UPDATED 09:00 EDT / MAY 05 2015

Nimble Storage CEO Suresh Vasudevan NEWS

Nimble throws its flash weight behind SAP’s in-memory HANA database

Organizations that are thinking of buying in to SAP’s in-memory HANA database now have another deployment option courtesy of Nimble Storage, Inc., which is launching a new reference architecture specifically designed to support fast analytic workloads. The announcement comes only a few days after one its top competitors certified its rival flash arrays to support the platform.

Pure Storage, Inc. is pursuing the same goal of helping customers unlock the full speed potential of their implementations, a task that’s nearly impossible with traditional disk-based systems.

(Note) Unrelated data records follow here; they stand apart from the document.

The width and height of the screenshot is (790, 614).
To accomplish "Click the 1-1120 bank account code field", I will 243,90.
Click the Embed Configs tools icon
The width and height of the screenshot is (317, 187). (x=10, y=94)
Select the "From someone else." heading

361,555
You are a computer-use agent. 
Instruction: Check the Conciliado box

The problem lies in the fact that while HANA manipulates files in memory, the data still has to be pulled from persistent storage first, an operation that mechanical drives can slow down.

That creates significant delays when added up across the terabytes of information that a typical large-scale deployment processes every day, a scenario that speedier flash storage can help avoid. Nimble hopes that bundling its arrays with servers and networking equipment from Cisco Systems, Inc. into an integrated platform will help set its value proposition apart.

The company needs to differentiate not only from Pure but also several other vendors that have already thrown their weight behind HANA, most notably Violin Memory, Inc. and Hewlett-Packard Co. That intense rivalry reflects the strategic importance of the platform – or more accurately, its adopters – in the fight for solid-state memory dominance.

Organizations that are willing to pay for the large amounts of memory needed to support HANA place a premium on speed, which makes them that much more likely to purchase an expensive flash array than their less performance-conscious counterparts. Also factoring into the equation is the fact that SAP is investing heavily to promote adoption within its vast customer base, which means that the future market for the platform will potentially be exponentially larger than it is today.

But the usefulness of flash storage for applications such as HANA doesn’t stop at merely speeding up the process of moving data into memory. Wikibon sees organizations starting to shift toward using flash as a memory extension, a trend that is poised to open whole new opportunities for analytically-minded users.